Early clinical trials this spring showed molnupiravir rapidly reduces the amount of virus in patients. The Biden administration signed a $1.2 billion contract for 1.7 million courses this past June. While some critics of the pharmaceutical industry complained about the cost, Merck is spending to develop the treatment and scale up production in anticipation of high demands at its own risk. Merck has also signed licensing agreements with generic manufacturers to accelerate the pill’s availability world-wide. The technology to produce the pills in low-income countries is sufficiently simple to make this possible, unlike with the Covid vaccines. This makes molnupiravir a perfect solution for third-world countries.

Yet the FDA has already shown reticence to approve the drug without Phase 3 trials. It seems the FDA believed this summer that vaccines were sufficient for the immediate future, but the many unvaccinated have proven this strategy a failure. WSJ says molnupiravir would have been very helpful during the Delta variant surge this summer if it were only available. Preliminary results from the Phase 3 trials available, showed 7.3% of at-risk patients who received molnupiravir were hospitalized, and none died within 29 days of treatment. By contrast, 14.1% of placebo recipients were hospitalized or died.

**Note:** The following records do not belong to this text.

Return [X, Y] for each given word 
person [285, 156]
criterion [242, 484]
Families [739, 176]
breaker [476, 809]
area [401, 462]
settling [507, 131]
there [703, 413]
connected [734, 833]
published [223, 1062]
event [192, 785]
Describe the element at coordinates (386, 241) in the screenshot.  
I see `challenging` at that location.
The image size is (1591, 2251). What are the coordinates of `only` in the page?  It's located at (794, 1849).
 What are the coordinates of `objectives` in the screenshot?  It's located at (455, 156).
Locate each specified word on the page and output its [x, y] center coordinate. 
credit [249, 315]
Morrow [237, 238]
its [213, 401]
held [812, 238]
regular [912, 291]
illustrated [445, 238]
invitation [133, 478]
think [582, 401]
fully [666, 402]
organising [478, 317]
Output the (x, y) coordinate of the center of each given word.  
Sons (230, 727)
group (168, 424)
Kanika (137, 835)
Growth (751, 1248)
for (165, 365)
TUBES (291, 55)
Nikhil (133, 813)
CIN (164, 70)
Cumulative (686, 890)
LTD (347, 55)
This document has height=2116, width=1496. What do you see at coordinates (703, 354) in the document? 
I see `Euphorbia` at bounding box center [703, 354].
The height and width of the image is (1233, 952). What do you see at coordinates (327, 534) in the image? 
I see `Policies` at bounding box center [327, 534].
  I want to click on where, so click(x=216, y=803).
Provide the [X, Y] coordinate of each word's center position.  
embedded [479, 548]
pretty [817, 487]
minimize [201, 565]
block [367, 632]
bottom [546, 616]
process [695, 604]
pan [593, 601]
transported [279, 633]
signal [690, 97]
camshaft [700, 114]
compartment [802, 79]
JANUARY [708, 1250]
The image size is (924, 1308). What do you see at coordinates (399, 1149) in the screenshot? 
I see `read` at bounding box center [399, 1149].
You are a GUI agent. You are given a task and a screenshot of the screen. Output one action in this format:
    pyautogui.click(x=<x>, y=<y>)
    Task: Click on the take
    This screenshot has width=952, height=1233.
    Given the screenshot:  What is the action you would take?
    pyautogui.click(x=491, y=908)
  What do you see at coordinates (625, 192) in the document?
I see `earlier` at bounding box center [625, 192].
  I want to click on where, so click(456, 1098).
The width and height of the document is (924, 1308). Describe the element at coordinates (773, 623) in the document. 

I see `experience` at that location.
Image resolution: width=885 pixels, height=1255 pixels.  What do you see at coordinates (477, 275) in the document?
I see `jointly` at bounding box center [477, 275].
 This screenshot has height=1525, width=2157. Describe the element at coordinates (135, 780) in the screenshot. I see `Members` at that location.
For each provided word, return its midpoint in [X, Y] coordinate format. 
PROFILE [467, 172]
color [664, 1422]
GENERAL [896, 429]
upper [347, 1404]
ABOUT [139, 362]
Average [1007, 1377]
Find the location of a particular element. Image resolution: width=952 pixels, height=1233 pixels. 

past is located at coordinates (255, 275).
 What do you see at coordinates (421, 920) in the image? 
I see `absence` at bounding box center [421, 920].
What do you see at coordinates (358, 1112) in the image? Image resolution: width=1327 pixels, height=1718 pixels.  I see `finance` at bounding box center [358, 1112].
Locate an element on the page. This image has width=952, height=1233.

Even better news is that the drug seems to be effective against different variants and is unlikely to produce viral resistance. This makes this a great drug now and in the future, not only in America, but world-wide, especially in those countries where vaccines may be unavailable. It may also reduce transmission and the severity of breakthrough infections.

This new drug highlights two facts about our current drug innovation system. One, we need to do everything possible to encourage R & D in developing new drugs. This highlights what I wrote recently in Undermining Drug Innovation. Two, we need a faster system for approval of these drugs by the FDA. The FDA can make up for the lost time by approving molnupiravir as soon as possible.